Even more important was his subsequent statement: "To the Muslim world, we seek a new way forward, based on mutual interest and mutual respect."

In traveling throughout Western Europe in the past two years, I heard several anti-American comments; these Europeans were challenging me, a Muslim, about American foreign policy in Palestine, Iraq and Afghanistan.

In Muslim countries, I've heard admiring comments about how great it must be to live in a rich country like America, followed by accusations that, "your President Bush doesn't like us Muslims."

As a Muslim-American, I have found myself in a difficult position. In America, I've had to explain Islam to other Americans, and abroad, I've had to explain America to those in the Muslim world.

Obama has done all Americans a favor by extending a hand of friendship to the Muslim world. For me personally, it has alleviated the pain of witnessing the country I love engage in a foreign policy that I could not approve of as a Muslim and as an American -- a foreign policy that created mutual distrust between Americans and Muslims. And Obama has followed up on his statements with actions.

In his first steps as president, Obama has initiated the closure of the Guantanamo Bay prison, called for the withdrawal of U.S. troops in Iraq and appointed former Senate Majority Leader George Mitchell, well-respected for his role in the Northern Ireland peace process, as special envoy for the Middle East.

For the past few weeks, I've heard overwhelming praise from Muslims for Obama's recent actions.

Obama has recognized a key fact that former President George W. Bush did not: Muslims in America and elsewhere are strongly affected by the situation of other Muslims in the world.

There is a popular saying of the Prophet Mohammed's that the Muslim community is like one body: If one part hurts, the entire body feels the pain. Muslims are very aware of this message and, in the last 20 years, three conflicts have continuously dominated the Muslim consciousness: Chechnya, Kashmir and, most notably, Palestine.

Obama recognized this when he chose his first interview as president to be with a reporter from Al-Arabiya, indicating he would actively engage Arab media. The Palestinian-Israeli issue dominated the interview, with Obama promising to work toward a solution involving both sides of the conflict.

To understand the challenge Obama faces in changing America's role in the conflict, one must realize the situation he walked into as president. Muslims around the world were watching the suffering of innocent Palestinian civilians in a Gaza military campaign conducted with a green light from the Bush administration.

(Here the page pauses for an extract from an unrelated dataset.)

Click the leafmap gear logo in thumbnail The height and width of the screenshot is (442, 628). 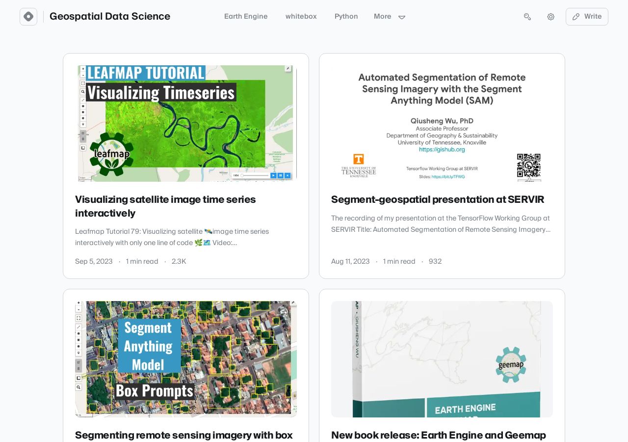pos(112,154)
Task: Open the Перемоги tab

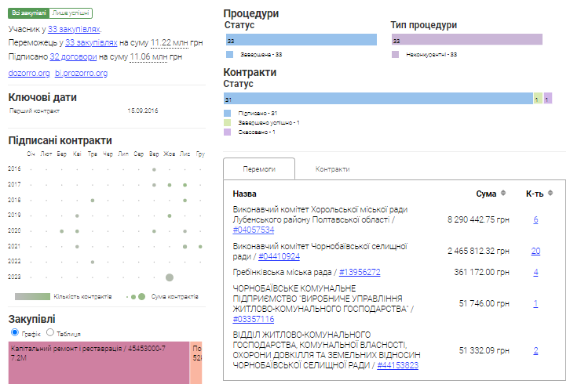Action: click(259, 169)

Obama is essentially trying to rebuild a relationship that has been destroyed.

However, Obama's tone of respect and not condescension, a clear break with the past, improves the chances that such a relationship could arise.

His interview with Al-Arabiya was filled with reassuring statements that America is "ready to initiate a new partnership based on mutual respect and mutual interest," that "the language we use has to be a language of respect." After years of hearing rhetoric of "a crusade" and "Islamofascism" from the U.S. government, Obama's policy of listening, not dictating, has generated optimism in the Muslim world.

I am sure that the Muslim world will respond with goodwill as well. Already, Obama is very well-respected there for his intelligence, eloquence and experience living in the largest Muslim country, Indonesia.

Muslims abroad are just as willing as those in America to taste his message of hope and change. To win over the skeptics abroad, Obama will just have to do what he is doing in America: reach out to all sides for solutions and follow up his words with concrete action.

In the meantime, the next few weeks will see Muslims around the world taking the hand America is extending after a long hiatus.

The opinions expressed in this commentary are solely those of Nafees Syed.